- Born: Gloria Jean Lund California, US
- Occupation: Economic historian
- Spouse: Jackson Turner Main ​ ​(m. 1956; died 2003)​
- Children: 3

Academic background
- Alma mater: San Jose State College Stony Brook University Columbia University

Academic work
- Discipline: Colonial America, economic history
- Institutions: University of Colorado Boulder

= Gloria L. Main =

American economic historian (born 1933)

Gloria Lund Main (née Lund; born 1933) is an American economic historian who is a professor emeritus of history at University of Colorado Boulder. She authored two books about the Thirteen Colonies.

== Life ==
Gloria Jean Lund was born to Mr. and Mrs. Howard Lund of Mount Hermon, California. She graduated from Analy High School. Lund completed her bachelor's degree at San Jose State College (now San Jose State University). She was an economics graduate student at University of California, Berkeley where she was the only female graduate student. In 1956, Lund paused her studies to marry her former undergraduate professor, Jackson Turner Main, a grandson of historian Frederick Jackson Turner. After their three children were school aged, she earned a M.A. from Stony Brook University.

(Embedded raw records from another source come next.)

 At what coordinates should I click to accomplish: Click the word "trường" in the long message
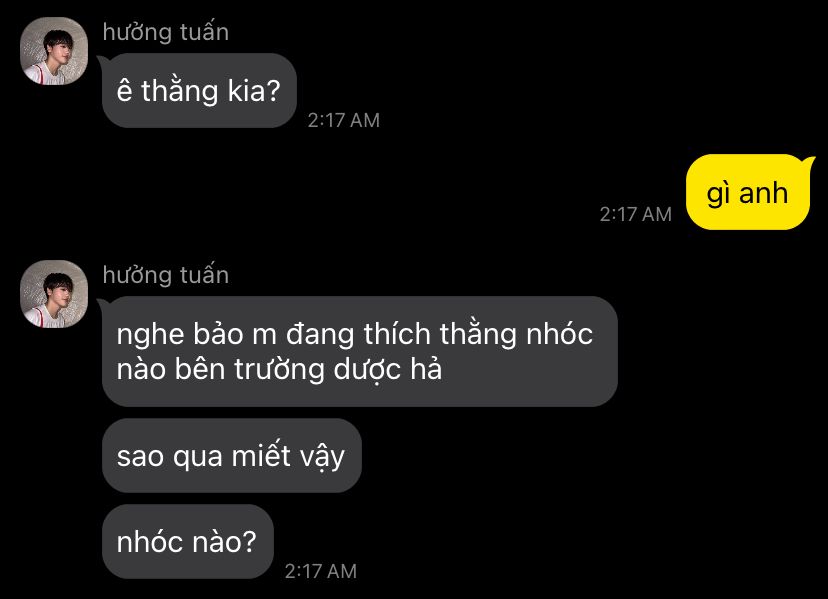click(x=279, y=369)
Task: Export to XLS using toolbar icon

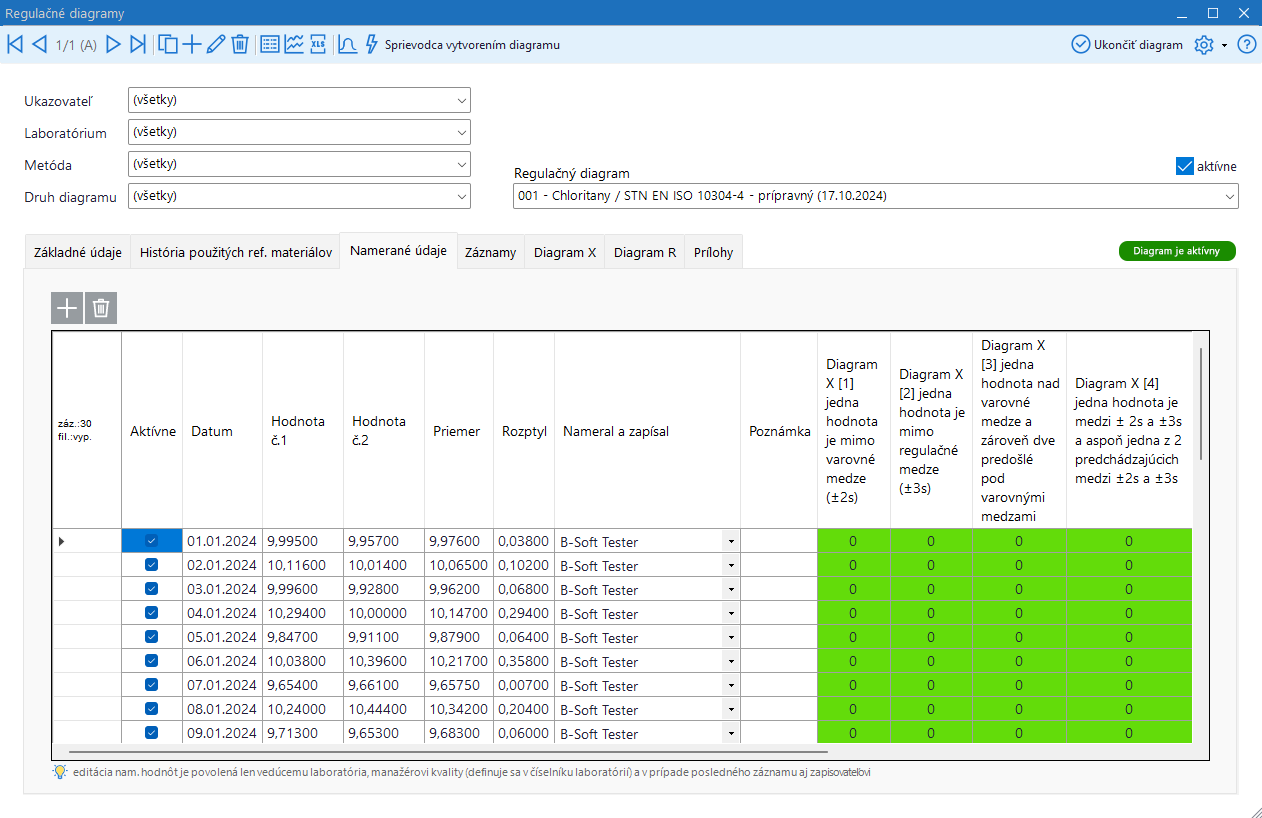Action: (x=318, y=44)
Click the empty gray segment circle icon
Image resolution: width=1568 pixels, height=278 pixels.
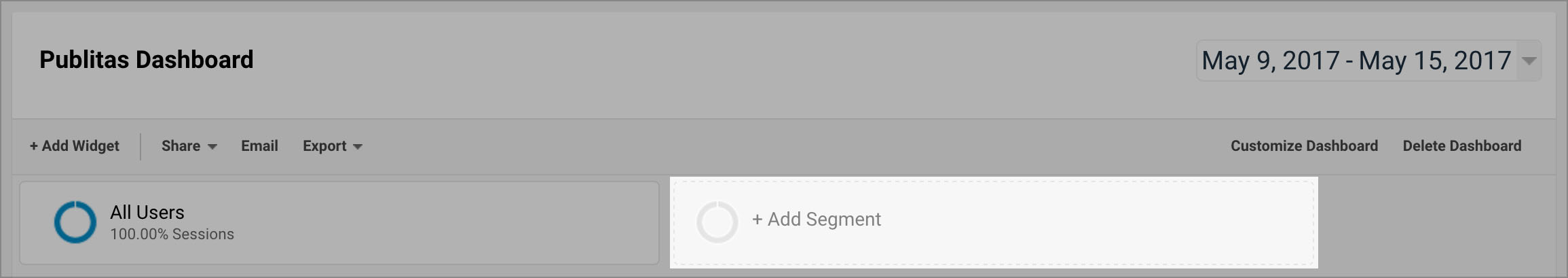click(717, 222)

Influenced by her husband's field of study, Main completed a Ph.D. in American history at Columbia University. Her 1972 dissertation on personal wealth in the Thirteen Colonies was the basis of her first book. She applies her economics training to her studies of colonial time periods. After a few years of lecturing part time in the New York area, Main joined the faculty at University of Colorado Boulder. As of 2015, she is a professor emeritus.

== Selected works ==
===Books===
- Main, Gloria Lund (1982). "Tobacco Colony: Life in Early Maryland, 1650–1720"
- Main, Gloria L. (2001). "Peoples of a Spacious Land: Families and Cultures in Colonial New England"

===Articles===
- Main, Gloria L. (1975). "Probate Records as a Source for Early American History."
- Main, Gloria L. (1994). "Gender, Work, and Wages in Colonial New England."